RE: [xsl] display & as text

Subject: RE: [xsl] display & as text
From: Wendell Piez <wapiez@xxxxxxxxxxxxxxxx>
Date: Mon, 07 Jun 2010 15:23:56 -0400

At 02:28 PM 6/7/2010, you wrote:
> At 07:08 PM 6/4/2010, you wrote:
>>Is there a book that explains where and how and when to do the string
>>manipulation programmatically on incoming data necessary to allow it to have
>>the illegal entities changed to legal ones? I am the owner of several xml
>>and xsl books that don't seem to cover that part of the process.
> Strictly speaking the question (indeed the entire thread) is off-topic.

I believe the person was trying to help me out by that question. The object of my original post was to get a way to use the "&" character as regular text in an xml file. And I think by her wording she was trying to interface with the high minded pros on this list to get a relavent solution to my first post.
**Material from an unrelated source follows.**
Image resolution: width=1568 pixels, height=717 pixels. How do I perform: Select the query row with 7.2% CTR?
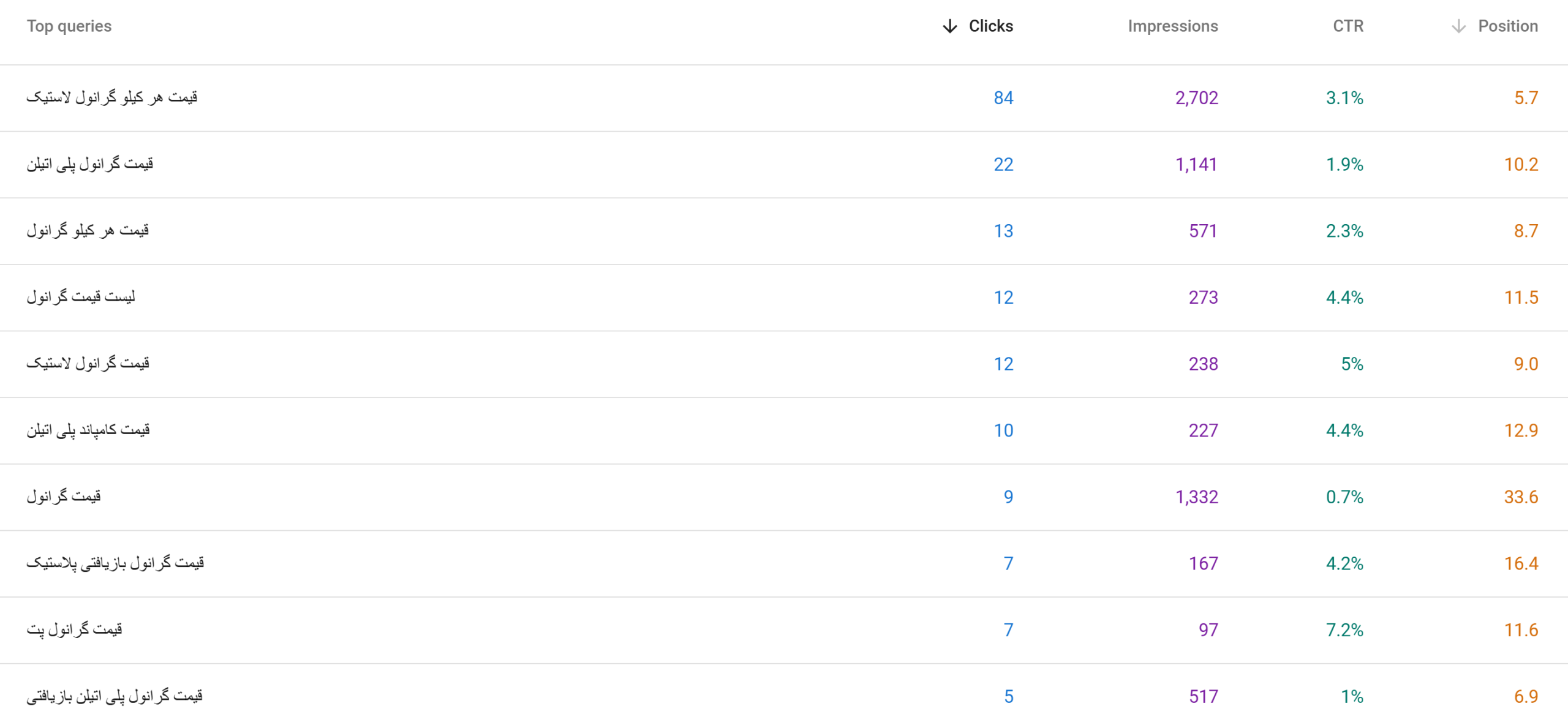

This thread was already addressed by three or four of the most high-minded pros in the business, including (if memory serves me right) Mike Kay, David Carlisle and Liam Quinn, whose individual and collective expertise in XML is exceeded by no one's. They and other helpful experts have already tried and failed to satisfy your off-topic question, so I'm not hopeful....
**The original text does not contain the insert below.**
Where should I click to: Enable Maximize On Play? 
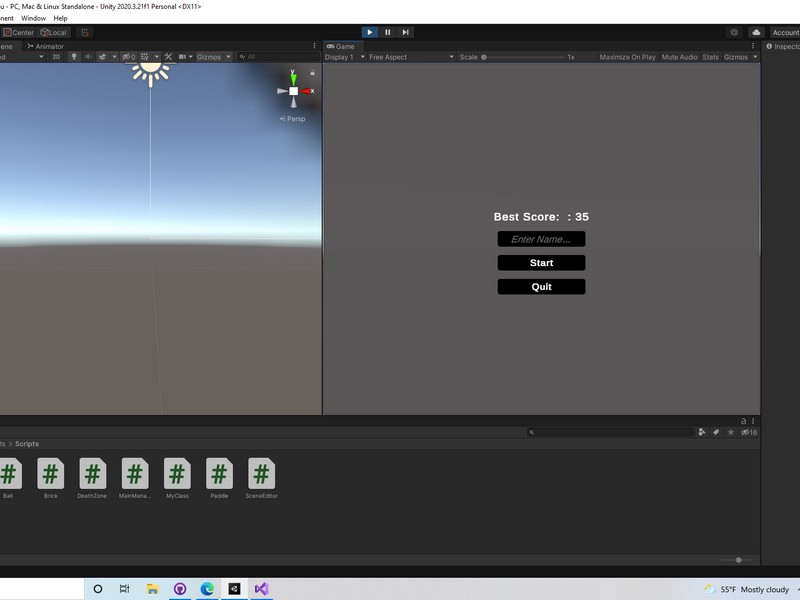pyautogui.click(x=627, y=57)
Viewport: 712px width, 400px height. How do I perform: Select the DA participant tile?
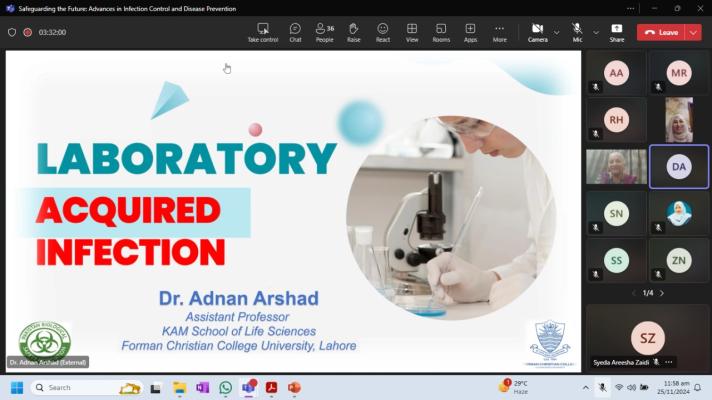click(678, 166)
> But it is both simple and complicated -- probably why there's no
> treatment of it in a book. The simple version of it is too simple to
> need it. The complicated version is both too deep and too general to
> be much use to a working programmer who has a specific set of issues.

Situation: for non-programmers copying and pasting text with "&" characters.

Non-programmers either need to acquire some measure of "programming" knowhow (it's been done), or use tools designed for them, or accept the risks and complications. Yet while that sounds harsh, it isn't, or no more so than in any other technical realm.

In particular, what we are discussing here is no more difficult than learning how to unplug the lamp fixture from the wall before sticking your screwdriver into it. It's like this:

You: "I want to unscrew the fixture from the lamp, but I keep getting an electric shock."
Us: "First, unplug the fixture from the wall."
You: "No, that's too complicated."
Us: "Well, you could switch off the power at the circuit breaker if you wanted" (i.e. use a CDATA marked section).
You: "No. That's too hard. There must be an easy way."

> The complex answer accounts for how some characters aren't allowed in
> XML, so they need to be scrubbed or changed into something else
> (these are mainly control characters you won't ordinarily see), and
> how certain constructs (namely, entity references) will be legal if
> you have declarations for them....

So what is the code?

That's like asking "how do I get to the grocery store"? I can tell you about the one in my neighborhood, but it probably won't help you.

What I can tell you is that it all boils down to simple search/replace. For single files, this is commonly done interactively in a text editor or XML editor. For large sets of files it can be automated, but due to the nature of the requirements and the vagaries of non-XML input, it can't very well be packaged and sold (except as part of a larger toolkit).

An XSLT programmer might use the XPath 2.0 function unparsed-text() from a stylesheet to get non-XML input into an XML context, and work from there. That suggestion was already made by one of the high-minded pros (and it's a good one).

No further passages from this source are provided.